Galatians 3:26-29 — For ye are all the children of God by faith in Christ Jesus. For as many of you as have been baptized into Christ have put on Christ. There is neither Jew nor Greek, there is neither bond nor free, there is neither male nor female: for ye are all one in Christ Jesus. And if ye be Christ’s, then are ye Abraham’s seed, and heirs according to the promise.
Our world is falling apart — and the church should be trying to hold it together. One of the things that is often on my mind is the way the church has splintered into twenty thousand denominations. But there’s another aspect to this question of church unity. It’s the question of nationalism or even regionalism, and the challenge is often masked by ideas that sound really good.
It sounds right, doesn’t it, to be adapting programs and practices to national preferences. History, though, has plenty of examples of “national” churches that were far away from being part of a universal catholic church. Consider, for instance, the “German” church of the 1930’s. In fact, of course, any church that puts national identity ahead of identity in Christ fails the test. It might even be said that the Church of England failed that test at its foundation and has been in recovery ever since. Looking at the issue from a broader perspective Alan Lewis said:
The cosmic range of Christ’s crucified lordship means that, on the one hand He may be found and followed in every society, and His gospel and His church live in symbiosis with every culture; and, on the other hand, that no culture whatsoever may be sanctified or idolized, identified as the embodiment of truth on which His church depends.
The warning is especially appropriate to a world in which, as the Cold War threat has receded, nationalism has re-emerged and in
which it is be be becoming fashionable to talk of the Western church fading and the African, Latin American and Asian churches becoming the new focus of Christianity.

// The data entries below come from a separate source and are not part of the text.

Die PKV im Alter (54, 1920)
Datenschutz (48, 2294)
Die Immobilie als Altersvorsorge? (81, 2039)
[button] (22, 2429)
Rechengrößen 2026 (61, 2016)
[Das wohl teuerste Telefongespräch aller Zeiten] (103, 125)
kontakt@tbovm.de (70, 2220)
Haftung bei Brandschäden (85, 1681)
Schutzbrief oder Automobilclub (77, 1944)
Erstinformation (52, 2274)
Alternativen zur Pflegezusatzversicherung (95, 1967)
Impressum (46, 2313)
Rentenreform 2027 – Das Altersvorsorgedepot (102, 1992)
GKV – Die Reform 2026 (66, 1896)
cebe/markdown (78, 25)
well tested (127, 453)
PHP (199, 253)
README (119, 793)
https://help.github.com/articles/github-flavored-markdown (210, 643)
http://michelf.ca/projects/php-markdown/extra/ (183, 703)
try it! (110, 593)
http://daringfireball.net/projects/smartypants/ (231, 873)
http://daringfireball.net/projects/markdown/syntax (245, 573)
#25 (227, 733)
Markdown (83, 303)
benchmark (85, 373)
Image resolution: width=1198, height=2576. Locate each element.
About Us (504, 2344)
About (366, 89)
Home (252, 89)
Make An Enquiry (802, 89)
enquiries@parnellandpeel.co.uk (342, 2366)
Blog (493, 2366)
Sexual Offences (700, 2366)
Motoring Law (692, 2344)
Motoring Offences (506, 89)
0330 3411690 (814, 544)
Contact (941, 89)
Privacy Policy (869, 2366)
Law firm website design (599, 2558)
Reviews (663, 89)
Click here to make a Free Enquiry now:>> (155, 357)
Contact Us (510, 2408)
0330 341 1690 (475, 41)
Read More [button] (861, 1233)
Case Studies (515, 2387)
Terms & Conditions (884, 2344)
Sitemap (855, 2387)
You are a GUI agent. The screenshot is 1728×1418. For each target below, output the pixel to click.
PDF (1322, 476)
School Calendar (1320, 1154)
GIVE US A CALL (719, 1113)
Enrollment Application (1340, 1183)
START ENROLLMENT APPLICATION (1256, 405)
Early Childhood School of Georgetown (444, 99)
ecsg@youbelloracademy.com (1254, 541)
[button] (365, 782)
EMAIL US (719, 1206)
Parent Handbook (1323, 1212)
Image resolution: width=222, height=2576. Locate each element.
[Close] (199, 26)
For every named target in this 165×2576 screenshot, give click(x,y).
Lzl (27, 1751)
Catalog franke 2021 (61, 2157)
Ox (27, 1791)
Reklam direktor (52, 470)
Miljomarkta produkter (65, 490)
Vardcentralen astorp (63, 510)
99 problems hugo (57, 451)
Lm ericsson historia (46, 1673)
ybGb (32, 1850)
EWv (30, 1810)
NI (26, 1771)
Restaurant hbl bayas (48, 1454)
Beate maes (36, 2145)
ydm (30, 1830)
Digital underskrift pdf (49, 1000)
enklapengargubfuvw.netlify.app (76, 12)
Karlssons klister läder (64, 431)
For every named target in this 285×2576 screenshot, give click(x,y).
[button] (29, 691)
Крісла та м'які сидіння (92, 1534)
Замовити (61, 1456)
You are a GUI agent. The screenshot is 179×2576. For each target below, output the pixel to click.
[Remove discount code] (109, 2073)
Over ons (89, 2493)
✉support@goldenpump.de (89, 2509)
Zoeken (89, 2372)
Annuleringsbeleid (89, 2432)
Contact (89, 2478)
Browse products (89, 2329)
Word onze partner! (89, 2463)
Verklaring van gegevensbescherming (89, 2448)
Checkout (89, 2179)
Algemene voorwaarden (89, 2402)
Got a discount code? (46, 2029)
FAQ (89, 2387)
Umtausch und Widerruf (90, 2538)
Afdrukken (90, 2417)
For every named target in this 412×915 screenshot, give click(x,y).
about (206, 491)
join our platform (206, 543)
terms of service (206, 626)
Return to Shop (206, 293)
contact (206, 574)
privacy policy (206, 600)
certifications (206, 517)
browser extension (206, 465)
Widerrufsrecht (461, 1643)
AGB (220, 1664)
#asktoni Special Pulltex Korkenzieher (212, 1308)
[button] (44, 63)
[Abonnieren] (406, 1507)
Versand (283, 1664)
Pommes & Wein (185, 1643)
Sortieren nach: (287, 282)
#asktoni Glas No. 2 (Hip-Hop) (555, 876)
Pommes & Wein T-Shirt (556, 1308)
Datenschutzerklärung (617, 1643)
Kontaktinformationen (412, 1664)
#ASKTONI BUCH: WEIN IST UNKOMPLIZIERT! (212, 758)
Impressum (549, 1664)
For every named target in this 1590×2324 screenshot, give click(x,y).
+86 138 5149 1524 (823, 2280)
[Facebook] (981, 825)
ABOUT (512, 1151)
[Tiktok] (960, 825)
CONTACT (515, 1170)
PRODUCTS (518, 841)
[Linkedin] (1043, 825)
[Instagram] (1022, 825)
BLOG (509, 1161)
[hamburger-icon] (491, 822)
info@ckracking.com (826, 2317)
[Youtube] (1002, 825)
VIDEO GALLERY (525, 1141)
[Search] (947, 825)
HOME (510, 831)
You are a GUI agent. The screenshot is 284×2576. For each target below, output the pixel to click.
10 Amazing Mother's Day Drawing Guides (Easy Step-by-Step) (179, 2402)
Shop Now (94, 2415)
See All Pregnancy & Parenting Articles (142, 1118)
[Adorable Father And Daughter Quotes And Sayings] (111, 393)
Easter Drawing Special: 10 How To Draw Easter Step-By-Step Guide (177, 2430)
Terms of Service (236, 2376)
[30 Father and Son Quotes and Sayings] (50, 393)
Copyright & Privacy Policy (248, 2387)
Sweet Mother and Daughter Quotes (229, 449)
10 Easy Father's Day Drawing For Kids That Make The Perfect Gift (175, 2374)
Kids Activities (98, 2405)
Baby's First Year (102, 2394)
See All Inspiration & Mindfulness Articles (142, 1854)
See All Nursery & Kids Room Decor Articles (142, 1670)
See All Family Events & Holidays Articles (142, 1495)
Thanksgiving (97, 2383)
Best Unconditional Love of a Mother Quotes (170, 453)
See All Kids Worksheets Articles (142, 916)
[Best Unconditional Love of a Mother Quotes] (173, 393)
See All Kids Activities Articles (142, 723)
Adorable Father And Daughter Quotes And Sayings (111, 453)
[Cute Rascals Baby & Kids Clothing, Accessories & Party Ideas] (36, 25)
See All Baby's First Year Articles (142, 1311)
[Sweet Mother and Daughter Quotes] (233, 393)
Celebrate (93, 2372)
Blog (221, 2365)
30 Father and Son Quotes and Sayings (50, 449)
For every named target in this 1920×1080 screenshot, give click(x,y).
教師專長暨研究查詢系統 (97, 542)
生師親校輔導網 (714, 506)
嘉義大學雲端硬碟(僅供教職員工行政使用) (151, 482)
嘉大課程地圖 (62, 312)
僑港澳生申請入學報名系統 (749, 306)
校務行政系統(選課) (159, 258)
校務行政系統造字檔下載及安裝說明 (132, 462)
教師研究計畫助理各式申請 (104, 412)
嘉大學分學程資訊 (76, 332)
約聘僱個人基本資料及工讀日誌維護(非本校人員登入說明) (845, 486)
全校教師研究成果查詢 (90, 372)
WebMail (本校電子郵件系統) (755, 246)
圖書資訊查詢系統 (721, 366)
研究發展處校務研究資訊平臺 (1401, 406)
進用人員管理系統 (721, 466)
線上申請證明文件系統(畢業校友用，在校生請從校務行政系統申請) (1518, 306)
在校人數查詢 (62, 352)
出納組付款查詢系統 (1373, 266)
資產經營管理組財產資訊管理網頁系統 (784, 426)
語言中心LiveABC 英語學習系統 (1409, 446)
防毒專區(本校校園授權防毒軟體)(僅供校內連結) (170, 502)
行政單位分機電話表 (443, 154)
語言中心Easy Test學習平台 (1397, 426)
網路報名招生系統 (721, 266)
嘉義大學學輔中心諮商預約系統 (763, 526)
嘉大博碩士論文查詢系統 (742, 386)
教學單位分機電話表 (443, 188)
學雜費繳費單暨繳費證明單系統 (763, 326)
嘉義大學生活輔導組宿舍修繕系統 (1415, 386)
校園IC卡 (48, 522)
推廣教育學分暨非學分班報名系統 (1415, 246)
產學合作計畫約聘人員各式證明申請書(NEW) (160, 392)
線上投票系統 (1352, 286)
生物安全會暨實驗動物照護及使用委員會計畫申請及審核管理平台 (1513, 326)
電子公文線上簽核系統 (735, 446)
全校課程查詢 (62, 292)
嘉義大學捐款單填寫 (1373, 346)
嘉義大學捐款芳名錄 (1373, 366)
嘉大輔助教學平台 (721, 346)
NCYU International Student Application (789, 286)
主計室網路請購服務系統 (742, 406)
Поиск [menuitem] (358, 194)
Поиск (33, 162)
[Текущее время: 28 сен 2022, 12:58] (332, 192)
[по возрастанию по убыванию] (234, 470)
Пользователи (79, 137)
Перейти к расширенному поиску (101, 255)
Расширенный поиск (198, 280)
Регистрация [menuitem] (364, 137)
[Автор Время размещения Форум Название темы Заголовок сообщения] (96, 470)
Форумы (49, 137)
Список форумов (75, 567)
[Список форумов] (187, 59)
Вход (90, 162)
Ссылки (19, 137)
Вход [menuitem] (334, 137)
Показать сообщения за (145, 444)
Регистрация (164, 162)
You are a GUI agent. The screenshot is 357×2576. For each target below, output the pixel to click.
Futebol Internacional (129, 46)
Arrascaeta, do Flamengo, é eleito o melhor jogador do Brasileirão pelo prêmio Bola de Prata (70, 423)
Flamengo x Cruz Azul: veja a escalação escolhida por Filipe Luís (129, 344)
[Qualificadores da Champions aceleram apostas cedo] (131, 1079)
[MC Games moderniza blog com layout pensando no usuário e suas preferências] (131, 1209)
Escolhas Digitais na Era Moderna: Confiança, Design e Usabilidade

There’s another aspect to this risk, too. Just as fracture across national lines is a misunderstanding of the church’s mission, so too is a fracturing across generational lines. There is a church movement having it’s roots in Europe in the 1970’s but now accelerating, variously described as “emerging”, or “emergent”, that seeks to place Christianity in a context for today. In particular, rather than providing a pre-determined and pre-digested theology, the emerging church assumes the reader brings a cultural context to scripture and will interpret it accordingly. It is, if you like, a post-modernist, “no absolute truth” theology.
The “time-shifted” view of Christian truth is as fallacious as the “space-shifted” view. We need to be acutely on our guard against any attempt to further divide the church by taking a”local” view of it. That is, as it were, to look from the wrong end of the telescope. We should be looking for the one church’s view on our society … Not our society’s view on the one church. We are the universal catholic church … we must seek to be the glue that holds things together.